Thursday, 8 July 2010

Taking Pictures - Spaces

Pictures are mostly taken as a sort of memory aid, and as the action describes it 'taken' suggests it menas to pocket something, owning it and bringing it home. We have learned to relate to images and use them efficiently as triggers for memories, to tell stories and evoke associations. Further more they have grown in to the culture in a sense that photographs reveil our identity and tell as much about us as they do tell about the culture we belong to. They are a lot more than a colourful paper or a bunch of pixels. Beside the identity and cultural value especially fascinating are the aspects of time and space. Clearly and with this tool aspects of subjective and/or social time can be comfortably visualised. in an earlier post on time I sort of struggled to relate the multitude of times to the work in spatial analysis, simply because there is no tradition of incorporating anything other than Newtons one dimensional, directed arrow. The multitude of times however seems perfectly well fited for the subject of Photographs.

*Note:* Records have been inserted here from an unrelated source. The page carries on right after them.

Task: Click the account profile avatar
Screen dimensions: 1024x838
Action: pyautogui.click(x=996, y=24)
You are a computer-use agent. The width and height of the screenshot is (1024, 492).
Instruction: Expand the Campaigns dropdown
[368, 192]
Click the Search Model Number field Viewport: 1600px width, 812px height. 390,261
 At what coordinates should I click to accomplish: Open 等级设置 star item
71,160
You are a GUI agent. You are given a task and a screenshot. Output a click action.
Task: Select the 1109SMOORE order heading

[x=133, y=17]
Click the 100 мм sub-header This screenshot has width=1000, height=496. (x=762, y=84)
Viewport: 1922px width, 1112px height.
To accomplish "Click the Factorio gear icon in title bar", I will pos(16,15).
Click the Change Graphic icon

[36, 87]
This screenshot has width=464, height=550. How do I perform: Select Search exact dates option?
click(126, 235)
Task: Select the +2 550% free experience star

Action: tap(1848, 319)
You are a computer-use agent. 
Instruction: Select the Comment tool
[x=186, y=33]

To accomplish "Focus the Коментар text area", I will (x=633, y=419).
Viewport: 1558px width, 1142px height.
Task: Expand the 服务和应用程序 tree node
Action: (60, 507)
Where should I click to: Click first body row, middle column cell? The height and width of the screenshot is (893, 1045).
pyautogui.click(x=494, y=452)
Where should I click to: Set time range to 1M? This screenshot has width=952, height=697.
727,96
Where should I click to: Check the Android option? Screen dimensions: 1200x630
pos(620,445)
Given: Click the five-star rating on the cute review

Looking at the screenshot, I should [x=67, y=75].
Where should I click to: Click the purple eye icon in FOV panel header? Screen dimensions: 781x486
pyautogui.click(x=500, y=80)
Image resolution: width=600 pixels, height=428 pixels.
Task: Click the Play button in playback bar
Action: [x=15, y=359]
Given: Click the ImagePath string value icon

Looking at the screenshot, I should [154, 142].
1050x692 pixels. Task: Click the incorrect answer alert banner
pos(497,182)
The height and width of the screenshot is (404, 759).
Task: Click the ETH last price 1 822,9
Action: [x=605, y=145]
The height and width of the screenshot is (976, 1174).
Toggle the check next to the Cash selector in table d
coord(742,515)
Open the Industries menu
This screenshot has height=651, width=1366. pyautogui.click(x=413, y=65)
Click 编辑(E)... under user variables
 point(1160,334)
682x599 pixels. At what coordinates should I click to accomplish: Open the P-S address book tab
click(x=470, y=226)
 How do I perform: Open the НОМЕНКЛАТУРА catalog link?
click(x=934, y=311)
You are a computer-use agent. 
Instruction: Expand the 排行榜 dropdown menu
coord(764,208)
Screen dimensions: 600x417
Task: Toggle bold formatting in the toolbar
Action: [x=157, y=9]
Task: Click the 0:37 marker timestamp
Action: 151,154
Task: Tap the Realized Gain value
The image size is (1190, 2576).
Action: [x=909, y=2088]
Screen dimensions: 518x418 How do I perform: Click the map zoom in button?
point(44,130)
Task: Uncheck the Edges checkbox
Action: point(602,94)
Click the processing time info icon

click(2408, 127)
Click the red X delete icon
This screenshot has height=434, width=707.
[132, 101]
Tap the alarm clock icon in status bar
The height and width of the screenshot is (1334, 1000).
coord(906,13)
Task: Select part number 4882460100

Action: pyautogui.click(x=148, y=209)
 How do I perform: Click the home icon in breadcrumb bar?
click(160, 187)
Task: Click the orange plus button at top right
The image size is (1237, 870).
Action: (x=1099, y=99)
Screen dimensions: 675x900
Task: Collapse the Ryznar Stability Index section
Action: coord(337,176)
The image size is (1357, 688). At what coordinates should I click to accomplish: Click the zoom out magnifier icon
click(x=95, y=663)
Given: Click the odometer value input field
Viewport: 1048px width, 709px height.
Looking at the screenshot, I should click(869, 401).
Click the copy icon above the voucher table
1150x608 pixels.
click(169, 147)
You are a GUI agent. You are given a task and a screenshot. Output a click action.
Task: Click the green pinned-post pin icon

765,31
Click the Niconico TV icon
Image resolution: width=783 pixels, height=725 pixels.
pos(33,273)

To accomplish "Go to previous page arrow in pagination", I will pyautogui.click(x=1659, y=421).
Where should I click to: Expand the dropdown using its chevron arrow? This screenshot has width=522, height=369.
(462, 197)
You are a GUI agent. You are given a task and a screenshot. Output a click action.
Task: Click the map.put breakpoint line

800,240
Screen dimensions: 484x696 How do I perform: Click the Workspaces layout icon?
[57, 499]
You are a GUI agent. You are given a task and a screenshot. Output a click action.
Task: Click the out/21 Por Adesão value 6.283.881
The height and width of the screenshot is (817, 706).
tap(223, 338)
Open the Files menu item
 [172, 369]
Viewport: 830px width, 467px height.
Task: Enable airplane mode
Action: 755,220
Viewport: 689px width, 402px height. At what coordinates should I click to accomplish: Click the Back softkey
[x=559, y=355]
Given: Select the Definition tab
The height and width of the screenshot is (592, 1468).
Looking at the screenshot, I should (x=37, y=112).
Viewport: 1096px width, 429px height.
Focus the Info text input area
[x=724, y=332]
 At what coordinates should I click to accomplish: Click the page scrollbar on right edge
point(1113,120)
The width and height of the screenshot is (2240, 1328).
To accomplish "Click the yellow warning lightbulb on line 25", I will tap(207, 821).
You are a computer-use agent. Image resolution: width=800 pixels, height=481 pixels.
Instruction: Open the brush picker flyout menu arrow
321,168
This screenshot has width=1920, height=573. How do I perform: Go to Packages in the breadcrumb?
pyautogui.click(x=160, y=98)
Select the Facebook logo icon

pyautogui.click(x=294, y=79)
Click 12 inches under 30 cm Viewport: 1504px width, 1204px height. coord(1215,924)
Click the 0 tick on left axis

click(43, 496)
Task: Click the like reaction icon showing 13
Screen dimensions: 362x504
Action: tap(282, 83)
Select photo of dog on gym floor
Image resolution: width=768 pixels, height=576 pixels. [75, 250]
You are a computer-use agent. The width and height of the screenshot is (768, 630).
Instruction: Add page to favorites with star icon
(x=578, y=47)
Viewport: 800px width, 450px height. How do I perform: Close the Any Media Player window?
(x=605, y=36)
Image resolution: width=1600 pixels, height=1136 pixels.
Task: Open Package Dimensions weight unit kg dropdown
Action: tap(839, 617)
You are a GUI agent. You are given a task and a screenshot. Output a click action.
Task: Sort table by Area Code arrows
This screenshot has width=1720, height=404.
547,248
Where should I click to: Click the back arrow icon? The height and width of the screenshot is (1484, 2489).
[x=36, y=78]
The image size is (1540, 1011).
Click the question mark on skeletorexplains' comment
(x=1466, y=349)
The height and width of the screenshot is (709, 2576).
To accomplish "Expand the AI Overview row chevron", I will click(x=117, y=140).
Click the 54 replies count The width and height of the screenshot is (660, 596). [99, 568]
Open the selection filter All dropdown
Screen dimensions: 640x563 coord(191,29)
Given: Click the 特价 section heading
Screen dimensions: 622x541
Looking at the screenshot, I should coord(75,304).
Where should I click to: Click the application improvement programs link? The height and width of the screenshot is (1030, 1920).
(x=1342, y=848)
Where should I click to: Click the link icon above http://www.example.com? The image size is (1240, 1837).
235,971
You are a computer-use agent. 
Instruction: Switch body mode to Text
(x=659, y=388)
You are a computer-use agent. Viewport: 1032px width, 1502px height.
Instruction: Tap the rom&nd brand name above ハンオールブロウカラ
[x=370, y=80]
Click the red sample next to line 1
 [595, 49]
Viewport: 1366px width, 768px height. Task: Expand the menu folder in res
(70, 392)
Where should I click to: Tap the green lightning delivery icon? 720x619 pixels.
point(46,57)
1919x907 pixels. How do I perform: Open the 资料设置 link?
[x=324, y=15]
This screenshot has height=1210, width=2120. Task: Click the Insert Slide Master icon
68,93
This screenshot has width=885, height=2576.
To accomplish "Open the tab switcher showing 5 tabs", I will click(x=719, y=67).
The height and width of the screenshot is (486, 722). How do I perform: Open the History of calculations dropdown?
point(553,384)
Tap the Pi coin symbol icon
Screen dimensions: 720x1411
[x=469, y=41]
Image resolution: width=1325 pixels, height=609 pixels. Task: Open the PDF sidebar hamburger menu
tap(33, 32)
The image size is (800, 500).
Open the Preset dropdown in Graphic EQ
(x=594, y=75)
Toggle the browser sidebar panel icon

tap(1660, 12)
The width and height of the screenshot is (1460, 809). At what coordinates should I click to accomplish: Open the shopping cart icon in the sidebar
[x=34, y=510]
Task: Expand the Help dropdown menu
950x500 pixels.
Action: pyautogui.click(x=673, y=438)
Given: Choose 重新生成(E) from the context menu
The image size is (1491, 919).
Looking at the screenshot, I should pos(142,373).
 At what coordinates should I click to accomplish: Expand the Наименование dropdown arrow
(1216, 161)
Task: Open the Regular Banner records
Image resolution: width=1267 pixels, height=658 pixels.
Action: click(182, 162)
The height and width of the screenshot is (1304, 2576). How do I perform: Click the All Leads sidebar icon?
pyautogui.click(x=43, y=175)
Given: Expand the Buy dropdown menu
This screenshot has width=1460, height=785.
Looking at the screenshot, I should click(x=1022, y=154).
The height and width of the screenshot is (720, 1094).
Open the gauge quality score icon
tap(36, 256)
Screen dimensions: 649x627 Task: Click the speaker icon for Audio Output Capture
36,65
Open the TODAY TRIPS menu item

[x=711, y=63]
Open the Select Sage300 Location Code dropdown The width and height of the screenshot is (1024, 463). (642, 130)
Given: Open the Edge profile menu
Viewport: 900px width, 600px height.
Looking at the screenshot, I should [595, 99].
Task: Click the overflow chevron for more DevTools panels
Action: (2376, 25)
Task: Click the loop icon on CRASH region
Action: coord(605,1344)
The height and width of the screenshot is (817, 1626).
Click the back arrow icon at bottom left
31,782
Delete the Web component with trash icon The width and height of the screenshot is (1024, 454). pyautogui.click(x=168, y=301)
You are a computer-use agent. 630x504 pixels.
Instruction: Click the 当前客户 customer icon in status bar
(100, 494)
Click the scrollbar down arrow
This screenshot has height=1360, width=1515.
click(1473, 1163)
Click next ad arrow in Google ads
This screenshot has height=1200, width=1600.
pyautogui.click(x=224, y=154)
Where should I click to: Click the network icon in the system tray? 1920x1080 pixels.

Sandra Abegglen over at everydayClick and a researcher at Goldsmith working with photographs states: "In brief, family portraits (and also other photographs) are only partly about the visual, because they contain a lot more information. They are (time) documents. They show how it was, how it is and how it can be in the future. As Barthes (1984:96) states, ‘...the photograph tells me the death in the future’."
How time distorts as we look at photographs from our childhood is a familiar experience even though few will have actively reflected on it. We can see ourselves at multiple different Birthdays of ourselves and flip through the years see oneself grow up and from the past right to the resent and straight trough to the further and the next birthday the photographs narrate it perfectly.
Spatially a similar mental process is involved. The image shows only a fraction of the real context of the scene. And still we can construct the spatial dimension, lift the elements up from the flat paper and extend the scenery. Old places become familiar again, the scene comes to live. Interestingly the recognition of places works well as a visualisation for the passage of time and in this sense the spatial dimension of photographs is very closely tied to the temporal dimension. Almost as if the time we extract from the photograph helps to build up the spatial dimension.
The spatiality of the final photograph is embedded in the spatial activity of actually taking the image. We stand back, align the perspective and compose the shapes and characters in the frame, what for the perfect lighting to enter the scene and click, click, click.